Alphabet Inc.-owned Waymo has initiated a voluntary recall of approximately 3,800 robotaxis following a harrowing incident in San Antonio where an autonomous vehicle was swept into a creek.
The recall, detailed in documents posted Tuesday by the National Highway Traffic Safety Administration (NHTSA), underscores the ongoing technical hurdles facing the driverless car industry during extreme weather events.
The federal filing reveals that the recall affects vehicles equipped with Waymo’s fifth- and sixth-generation automated driving systems (ADS). The safety probe was triggered by an April 20 incident in which an unoccupied Waymo vehicle traveling at 40 mph entered a flooded roadway in San Antonio.

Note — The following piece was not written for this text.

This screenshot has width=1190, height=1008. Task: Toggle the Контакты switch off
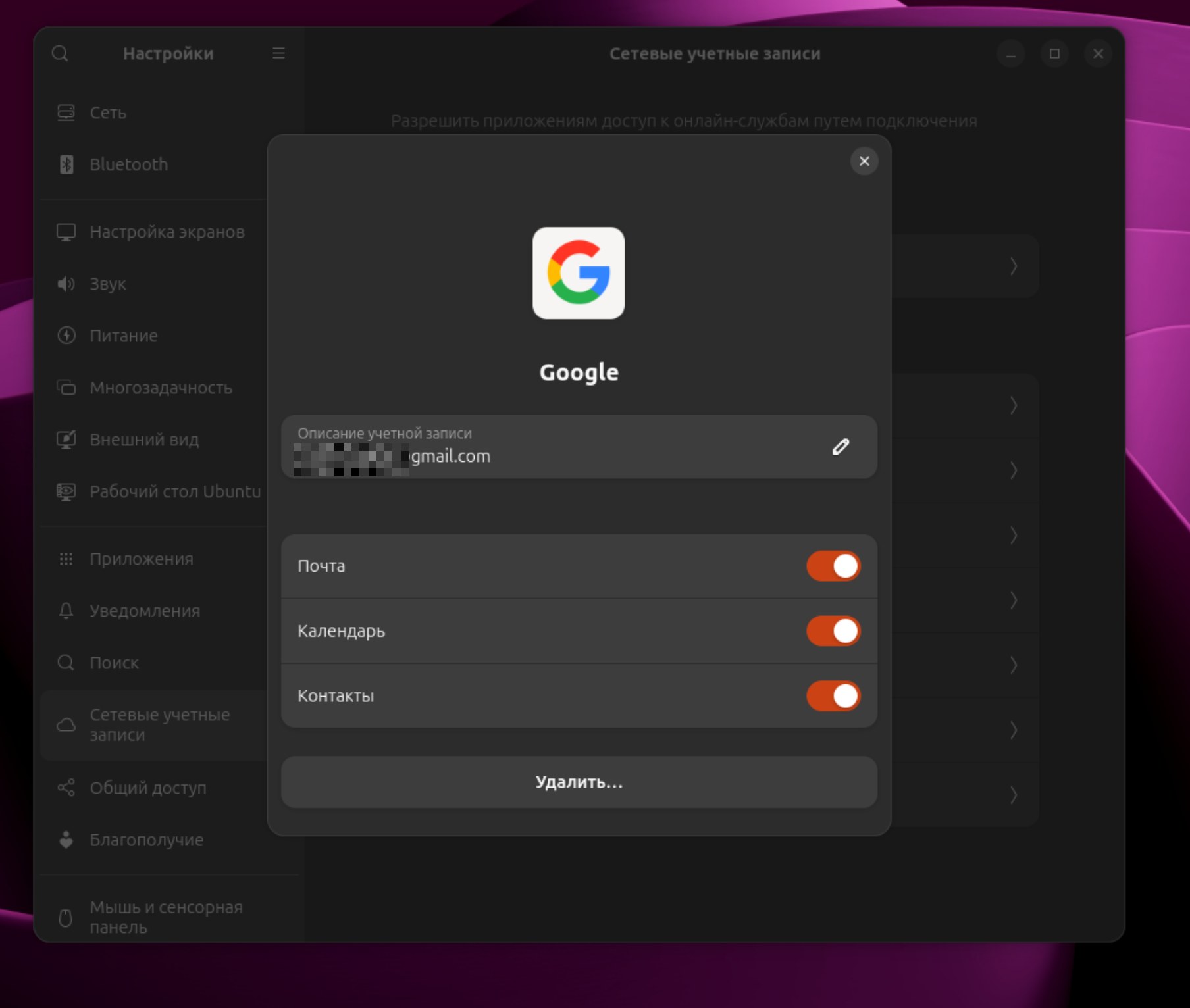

Despite detecting the water, the system only reduced its speed rather than coming to a full stop, resulting in the vehicle being washed away.
Waymo officials said they have “identified an area of improvement regarding untraversable flooded lanes specific to higher-speed roadways.” While the company’s Waymo Driver system utilizes a sophisticated suite of LiDAR, radar, and cameras to act as a “mobile weather station,” the Texas incident exposed a critical software gap: the inability of the ADS to correctly prioritize flood depth over maintainable speeds on fast-moving roads.
The recall comes at a sensitive time for the company, which is aggressively expanding its commercial footprint. Recently, Waymo has faced mounting scrutiny for several high-profile malfunctions, including:
Gridlock in San Francisco. Vehicles stalled during widespread power outages in December, blocking emergency routes.
Safety violations in Austin, Texas. Reports of robotaxis failing to yield to school buses.
Stalling in floods. Footage from Austin recently captured multiple Waymo vehicles stalling in rising waters, forcing human drivers to navigate around the high-tech obstacles.
In response to the latest failure, Waymo has temporarily suspended service in San Antonio. The company confirmed it has already deployed software updates across its fleet and implemented new “operational restrictions” to prevent robotaxis from entering known flash-flood zones during intense rainfall.
“Safety is our primary priority,” the company said in a statement, noting that it provides more than 500,000 trips weekly. Waymo is also reportedly collaborating with Google DeepMind to utilize advanced simulation tools, stress-testing the AI against “tornado-like conditions” and other rare “edge cases” that are difficult to replicate in real-world testing.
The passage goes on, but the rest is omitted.